3 . The pharmaceutically acceptable salt according to claim 2 , wherein a chemical ratio of the (S)-3-(5-(4-((1-(4-((1R,2R)-6-hydroxy-2-isobutyl-1,2,3,4-tetrahydronaphthalen-1-yl)phenyl)piperidin-4-yl)methyl)piperazin-1-yl)-1-oxoisoindolin-2-yl)piperidine-2,6-dione to an acid is 3:1-1:3.

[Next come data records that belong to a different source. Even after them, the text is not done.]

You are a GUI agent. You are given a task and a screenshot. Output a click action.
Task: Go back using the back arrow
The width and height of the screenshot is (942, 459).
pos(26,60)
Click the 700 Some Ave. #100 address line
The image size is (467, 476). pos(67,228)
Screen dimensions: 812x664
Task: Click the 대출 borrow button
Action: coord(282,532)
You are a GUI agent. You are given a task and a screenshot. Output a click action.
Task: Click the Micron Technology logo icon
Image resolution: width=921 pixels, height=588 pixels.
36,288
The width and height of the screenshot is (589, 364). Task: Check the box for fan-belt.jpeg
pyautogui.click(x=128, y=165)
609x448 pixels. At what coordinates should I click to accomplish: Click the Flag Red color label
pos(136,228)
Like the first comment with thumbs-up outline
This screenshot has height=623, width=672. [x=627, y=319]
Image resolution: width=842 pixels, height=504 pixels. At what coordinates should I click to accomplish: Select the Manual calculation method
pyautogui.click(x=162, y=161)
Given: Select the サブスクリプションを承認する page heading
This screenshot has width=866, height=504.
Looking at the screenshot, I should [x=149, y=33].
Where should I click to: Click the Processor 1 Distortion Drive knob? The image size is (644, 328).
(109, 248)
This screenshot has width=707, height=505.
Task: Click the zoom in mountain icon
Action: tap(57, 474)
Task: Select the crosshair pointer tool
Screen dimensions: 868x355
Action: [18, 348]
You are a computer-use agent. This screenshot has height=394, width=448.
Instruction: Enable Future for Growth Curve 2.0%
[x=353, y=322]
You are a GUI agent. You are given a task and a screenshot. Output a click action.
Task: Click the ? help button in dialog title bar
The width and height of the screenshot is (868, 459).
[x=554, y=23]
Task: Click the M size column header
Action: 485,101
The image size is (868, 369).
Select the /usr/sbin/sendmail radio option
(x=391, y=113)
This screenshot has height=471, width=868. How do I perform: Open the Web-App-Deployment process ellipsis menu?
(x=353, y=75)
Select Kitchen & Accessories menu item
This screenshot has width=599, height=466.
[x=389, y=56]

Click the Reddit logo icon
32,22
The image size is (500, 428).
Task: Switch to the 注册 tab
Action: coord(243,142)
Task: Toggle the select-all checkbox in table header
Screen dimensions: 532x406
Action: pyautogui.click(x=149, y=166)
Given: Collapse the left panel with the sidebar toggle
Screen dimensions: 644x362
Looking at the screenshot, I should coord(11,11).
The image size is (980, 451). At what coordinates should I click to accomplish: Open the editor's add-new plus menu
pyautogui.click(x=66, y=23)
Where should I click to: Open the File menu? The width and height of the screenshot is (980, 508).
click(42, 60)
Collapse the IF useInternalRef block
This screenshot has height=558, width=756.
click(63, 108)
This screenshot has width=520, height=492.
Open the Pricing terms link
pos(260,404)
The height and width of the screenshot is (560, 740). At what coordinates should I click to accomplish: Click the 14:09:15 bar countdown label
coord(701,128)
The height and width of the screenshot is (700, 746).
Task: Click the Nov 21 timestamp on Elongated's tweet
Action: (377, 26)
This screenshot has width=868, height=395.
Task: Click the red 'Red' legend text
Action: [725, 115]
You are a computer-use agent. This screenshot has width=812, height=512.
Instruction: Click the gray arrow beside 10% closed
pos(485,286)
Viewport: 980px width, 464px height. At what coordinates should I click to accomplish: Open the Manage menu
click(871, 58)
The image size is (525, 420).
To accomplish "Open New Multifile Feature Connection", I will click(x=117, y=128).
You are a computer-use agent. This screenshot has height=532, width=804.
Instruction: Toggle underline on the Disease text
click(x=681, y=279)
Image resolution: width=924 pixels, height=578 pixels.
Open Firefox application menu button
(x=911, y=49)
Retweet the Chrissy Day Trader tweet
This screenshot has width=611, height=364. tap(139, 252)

4 . A preparation method for a pharmaceutically acceptable salt of (S)-3-(5-(4-((1-(4-((1R,2R)-6-hydroxy-2-isobutyl-1,2,3,4-tetrahydronaphthalen-1-yl)phenyl)piperidin-4-yl)methyl)piperazin-1-yl)-1-oxoisoindolin-2-yl)piperidine-2,6-dione according to claim 2 , comprising a step of reacting (S)-3-(5-(4-((1-(4-((1R,2R)-6-hydroxy-2-isobutyl-1,2,3,4-tetrahydronaphthalen-1-yl)phenyl)piperidin-4-yl)methyl)piperazin-1-yl)-1-oxoisoindolin-2-yl)piperidine-2,6-dione with an acid, wherein the acid is selected from the group consisting of hydrochloric acid, maleic acid, fumaric acid, L-tartaric acid, succinic acid, D-malic acid, L-malic acid, sulfuric acid, phosphoric acid, and citric acid.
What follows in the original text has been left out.